Rodrigo even finds a way to copy a contemporary—her only real contemporary, in fact—Billie Eilish (a fellow Californian, to boot). By wandering through a dead mall, Rodrigo not only eerily reminds us that gone are the days of when Spears could build a following with mall tours, but also of Eilish’s “Therefore I Am” video, shot in the Glendale Galleria. This nostalgia for the mall, despite being an apex representation of everything that’s wrong with capitalism, appeals to those of Rodrigo’s generation, who perhaps have never even dealt in that setting, precisely because it is not new. And because nostalgia is as much Capital as anything else: something to be sold.

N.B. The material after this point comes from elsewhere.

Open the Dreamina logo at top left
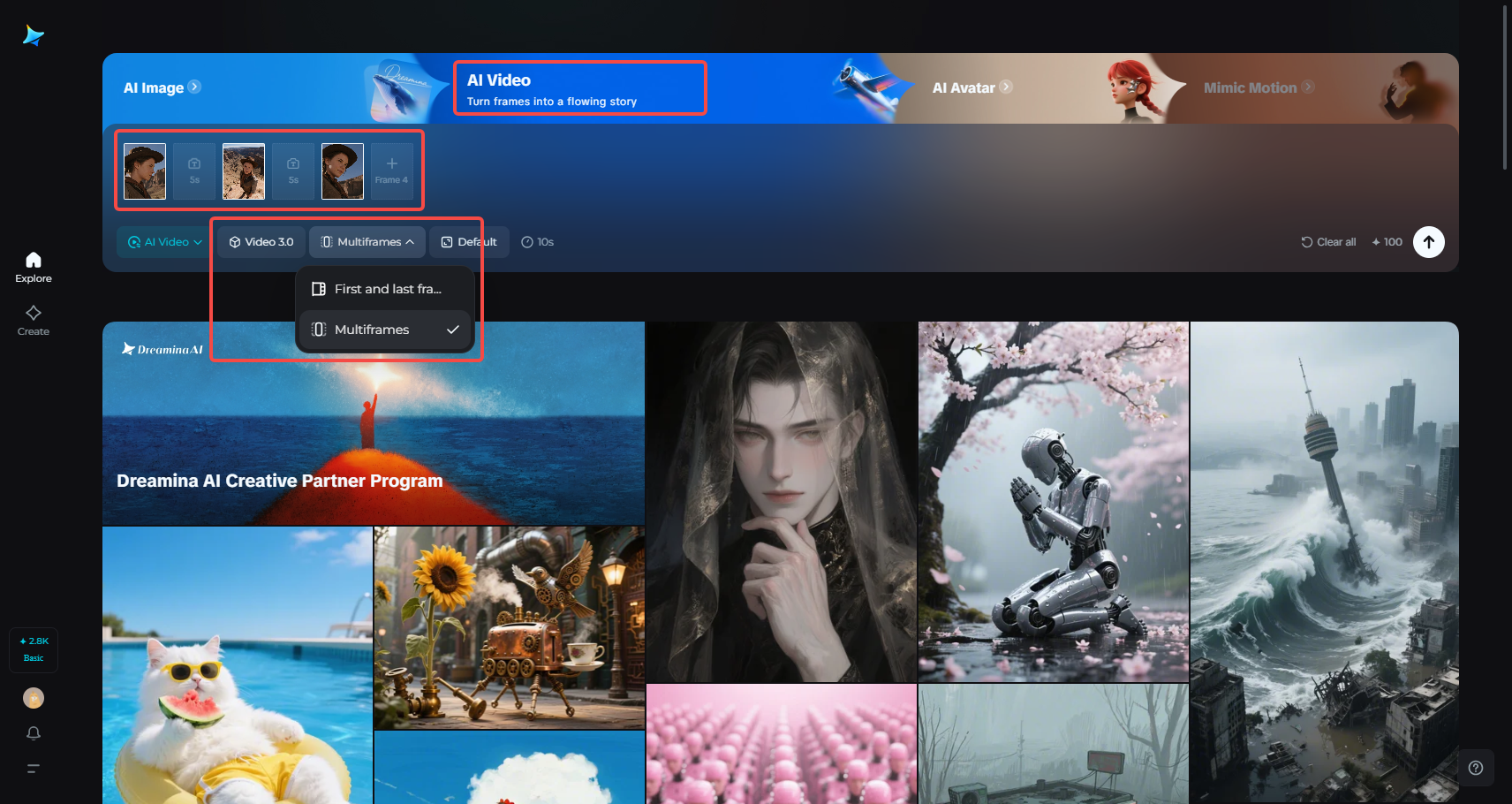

Mark Fisher noted that “content” (since it can’t really be called art) produced under capitalism fortifies a lack of anything truly new being “produced” because that notion “looms up as hostile, fleeting, un-navigable; and the sufferer is drawn back to the security of the old. The inability to make new memories: a succinct formulation of the postmodern impasse.” Rodrigo is that succinct formulation of the moment. And there is no better evidence than her latest unoriginal video, which appeals entirely to 00s nostalgia (again, Lorde was wrong in saying, “Don’t you think the early 2000s seem so far away?”). From her Elle Woods flat cap to her Mean Girls-esque word tees, there is nothing in here that isn’t completely familiar, therefore utterly marketable.